▸ Texto proporcionado:
============
La posibilidad de analizar niños muy pequeños me
permitió obtener un conocimiento aun más directo de su vida mental, lo
cual, a su vez, me llevó a comprender la vida mental del bebé. Gracias a la
cuidadosa atención prestada a la transferencia en la técnica del juego, pude
lograr una comprensión más profunda de las formas en que la vida mental –
en el niño y, más tarde, en el adulto- sufre la influencia de las más tempranas
emociones y fantasías inconscientes. Es precisamente desde este ángulo
que me propongo describir, con la menor cantidad posible de términos
técnicos, mis conclusiones relativas a la vida emocional del bebé.
He propuesto la hipótesis de que el niño recién nacido experimenta,
tanto en el proceso del nacimiento como en la adaptación a la situación
postnatal, una ansiedad de naturaleza persecutoria. La explicación es que el
bebé, sin poder captarlo intelectualmente, vive de modo inconsciente cada
molestia como si le fuera infligida por fuerzas hostiles. Si se le brinda
consuelo sin tardanza -en particular calor, la forma amorosa en que se lo
sostiene y la gratificación de recibir alimento- surgen emociones más felices.
El bebé siente que tal consuelo proviene de fuerzas bondadosas y, según mi
opinión, ello hace posible la primera relación amorosa del niño con una
persona o, como diría un analista, con un objeto. Mi hipótesis es que el
bebé posee una percepción inconsciente innata de la existencia de la madre.
Sabemos que los animales recurren a la madre en cuanto nacen y se acercan
a ella para obtener alimento. El animal humano no difiere en este sentido y
su conocimiento instintivo es la base para la relación primitiva del bebé con
la madre. Asimismo, es dable observar que el bebé de unas pocas semanas
ya levanta la mirada hacia el rostro de la madre, reconoce sus pasos, el
toque de sus manos, el olor y el tacto de su pecho o de la mamadera que
ella le da, todo lo cual sugiere que se ha establecido alguna relación, por
primitiva que sea, con la madre.
Sin embargo, el bebé no sólo espera alimento de la madre, sino que
también desea amor y comprensión. En las primeras etapas, el amor y la
comprensión se expresan a través del manejo del niño por la madre y llevan
a cierta unicidad inconsciente, basada en el hecho de que el inconsciente de
la madre y el del niño están en estrecha interrelación. La sensación resultante
de sentirse comprendido y amado por la madre subyace a la primera, y
fundamental, relación de la vida: la relación con la madre. Al mismo tiempo,
frustración, molestia y dolor que, según sugerí, se experimentan como
persecución, aparecen también en sus sentimientos hacia la madre, pues, en
los primeros meses, ella representa para el niño la totalidad del mundo
exterior; por ende, de ella llegan a su mente tanto el bien como el mal, lo
cual conduce a una doble actitud hacia la madre, aun en las mejores
condiciones posibles.
============
▸ Datos sin procesar:
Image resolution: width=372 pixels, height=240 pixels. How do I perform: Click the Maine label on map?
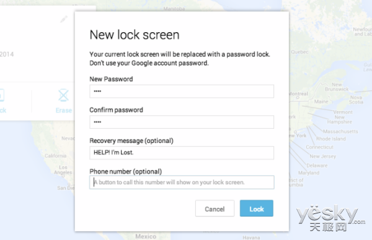click(x=321, y=101)
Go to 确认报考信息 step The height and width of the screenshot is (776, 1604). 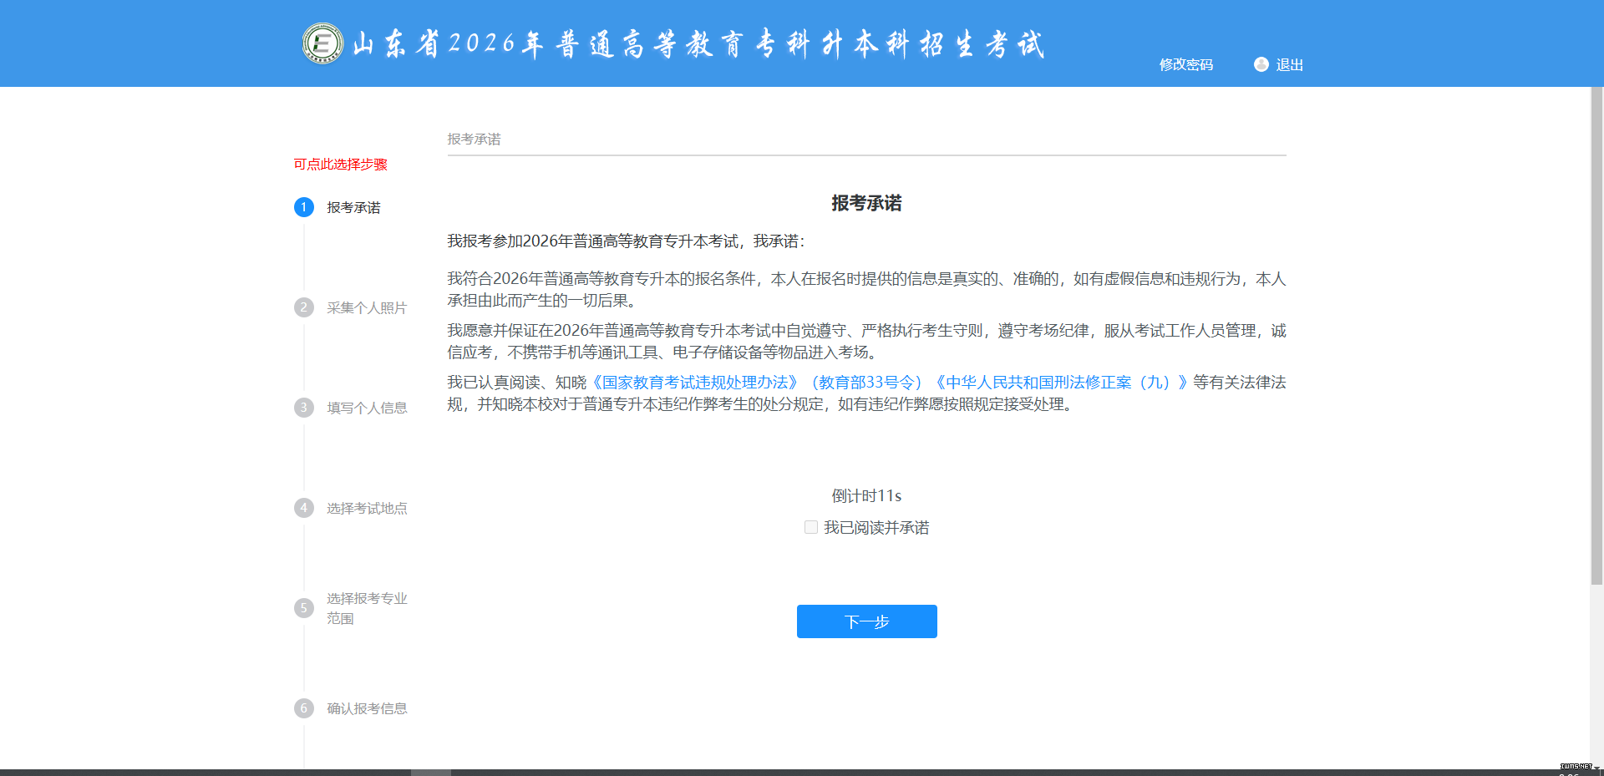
============
▸ Consigna planteada 1: Según el texto sobre la vida emocional del bebé, ¿qué tipo de ansiedad experimenta el recién nacido durante el nacimiento y la adaptación a la situación postnatal?
▸ Consigna planteada 2: Enumera las formas de consuelo que, según el texto sobre la vida emocional del bebé, hacen surgir emociones más felices cuando se brindan sin tardanza.
▸ Consigna planteada 3: Escribe la continuación del texto sobre la vida emocional del bebé a partir de su última oración.

▸ Resultado esperado 1: Una ansiedad de naturaleza persecutoria.

▸ Resultado esperado 2:
- El calor
- La forma amorosa en que se lo sostiene
- La gratificación de recibir alimento

▸ Resultado esperado 3:
Tanto la capacidad de amar como el sentimiento de persecución
tienen profundas raíces en los primeros procesos mentales del bebé, y
ambos están dirigidos, en primer lugar, hacia la madre. Los impulsos
destructivos y sus concomitantes -resentimiento por la frustración, el odio
que ésta despierta, la incapacidad de reconciliarse y la envidia hacia el
objeto todopoderoso, la madre, de quien dependen su vida y su bienestar-
son emociones diversas que despiertan ansiedad persecutoria en el bebé.
Mutatis mutandis dichas emociones continúan operando a lo largo de la
vida, pues los impulsos destructivos hacia cualquier persona siempre
originan el sentimiento de que esa persona se tornará hostil y vengativa.
Es inevitable que la agresividad innata resulte incrementada por
circunstancias externas desfavorables y, de manera inversa, que disminuya
por obra del amor y la comprensión que recibe el niño; y esos factores
siguen actuando a lo largo de todo el desarrollo. Pero, si bien hoy se
reconoce ampliamente la importancia de las circunstancias externas, todavía
no se atribuye a los factores internos su real significación. Los impulsos
destructivos que varían de un individuo a otro, constituyen una parte
integral de la vida mental aun en circunstancias favorables, y por lo tanto
debemos considerar el desarrollo del niño y las actitudes del adulto como
un resultado de la interacción de influencias internas y externas. Ahora que
nuestra capacidad de comprender a los bebés ha aumentado, la lucha entre
el amor y el odio puede reconocerse en cierta medida a través de una
observación cuidadosa. Algunos bebés experimentan un profundo
resentimiento ante cualquier frustración y lo demuestran al no poder aceptar
la gratificación cuando ésta sigue a una privación. Opino que esos niños
poseen agresividad y avidez innatas más fuertes que los bebés cuyos
ocasionales estallidos de rabia son de breve duración. Si un bebé se
muestra capaz de aceptar alimento y amor, ello significa que puede
sobreponerse al resentimiento por la frustración con rapidez y, cuando se le
proporciona una nueva gratificación, recupera sus sentimientos de amor.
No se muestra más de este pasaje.